Dataset entries
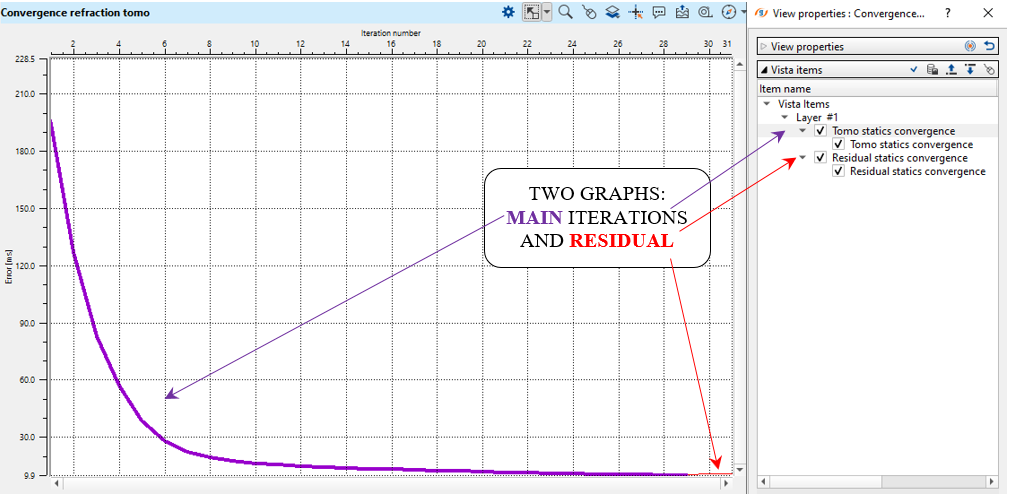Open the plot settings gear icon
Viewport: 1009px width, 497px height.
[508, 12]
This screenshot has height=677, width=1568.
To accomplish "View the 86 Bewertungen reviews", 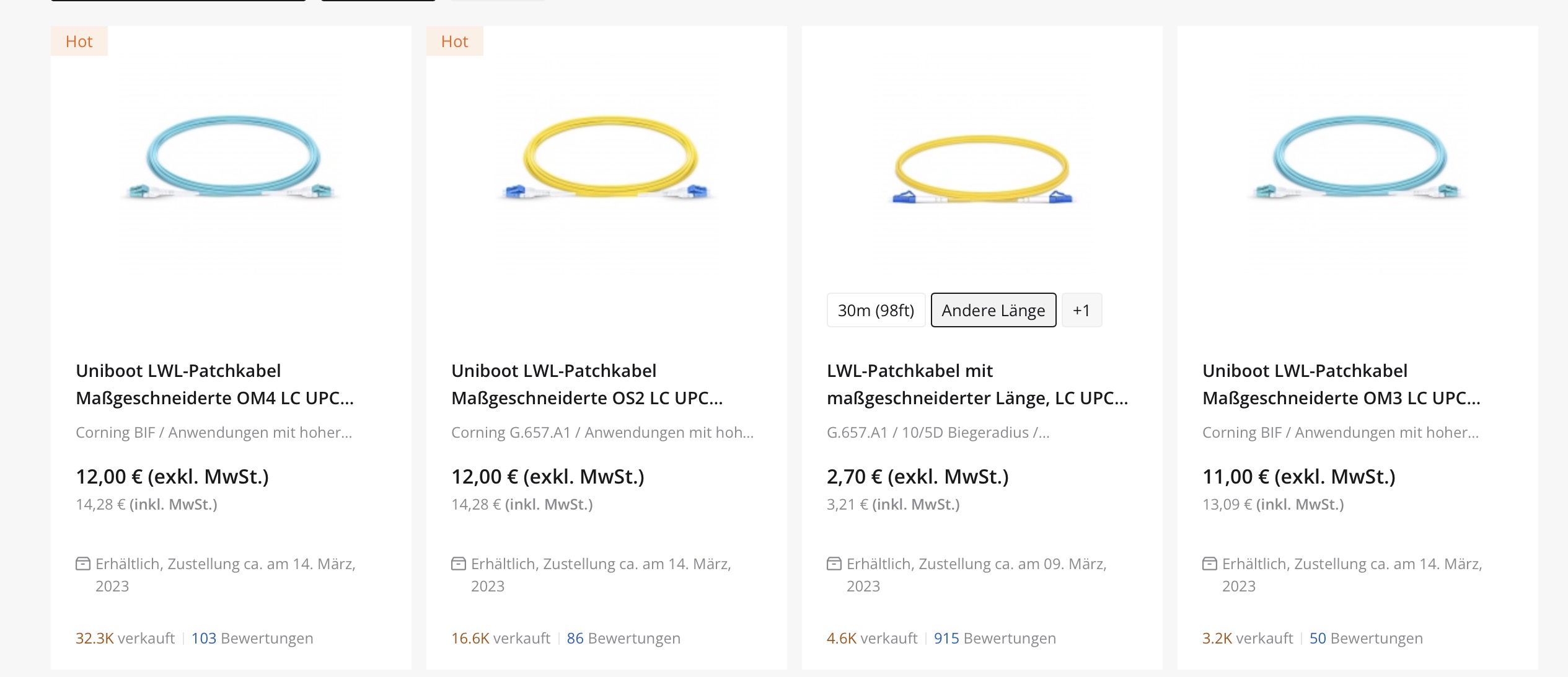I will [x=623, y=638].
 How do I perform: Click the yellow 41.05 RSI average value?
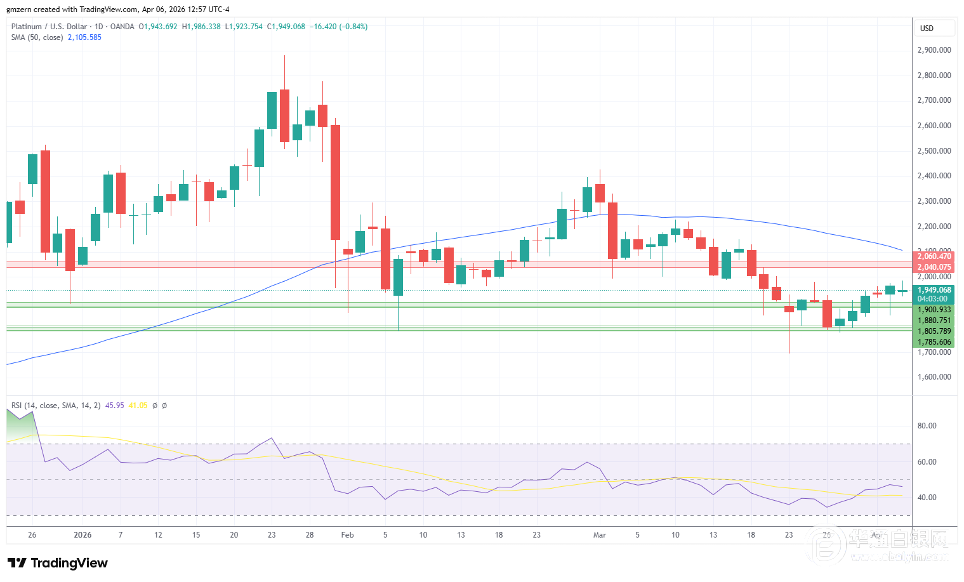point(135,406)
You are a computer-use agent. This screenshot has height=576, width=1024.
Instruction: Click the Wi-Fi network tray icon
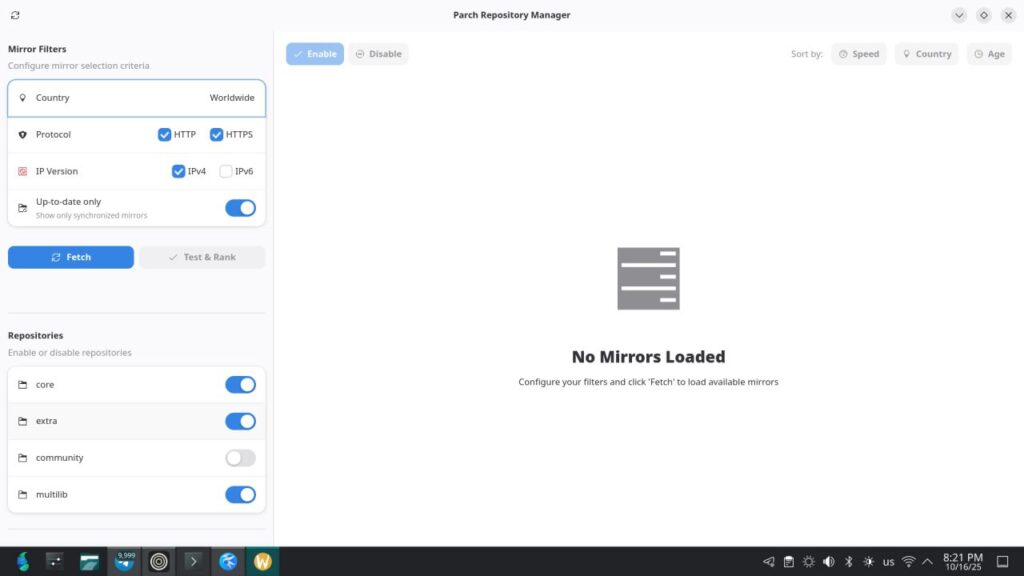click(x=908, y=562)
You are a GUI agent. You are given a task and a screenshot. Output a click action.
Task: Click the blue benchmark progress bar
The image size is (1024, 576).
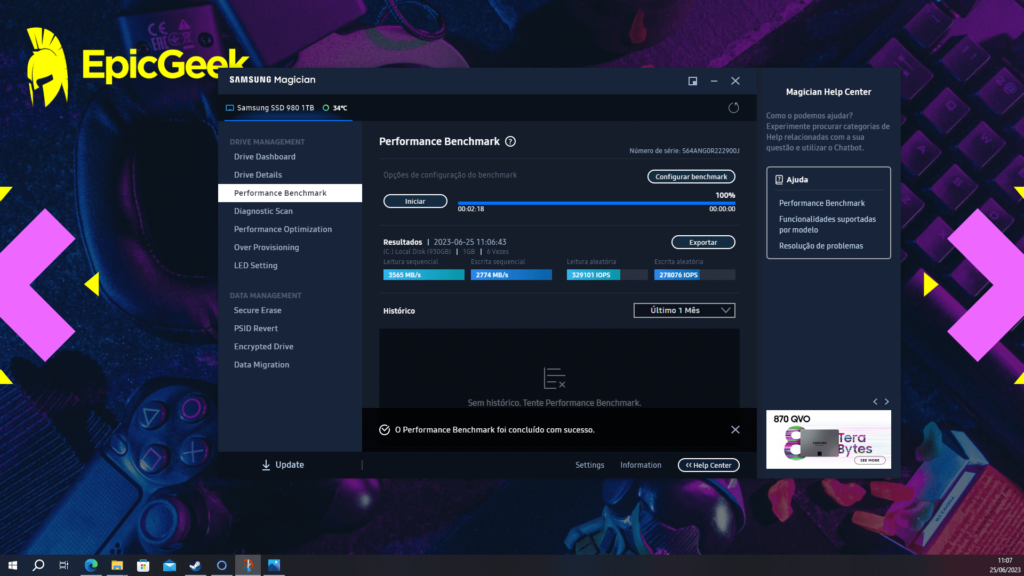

__YOUR GOAL__
What must be output is the exact run of lines from the one holding "How do I perform: Click" through the end of the entries above, both ends included, minus the pictures.

__RESULT__
 How do I perform: Click the yellow 41.05 RSI average value?
point(135,406)
You are a computer-use agent. This screenshot has height=576, width=1024.
Instruction: Click the Wi-Fi network tray icon
click(x=908, y=562)
You are a GUI agent. You are given a task and a screenshot. Output a click action.
Task: Click the blue benchmark progress bar
The image size is (1024, 576).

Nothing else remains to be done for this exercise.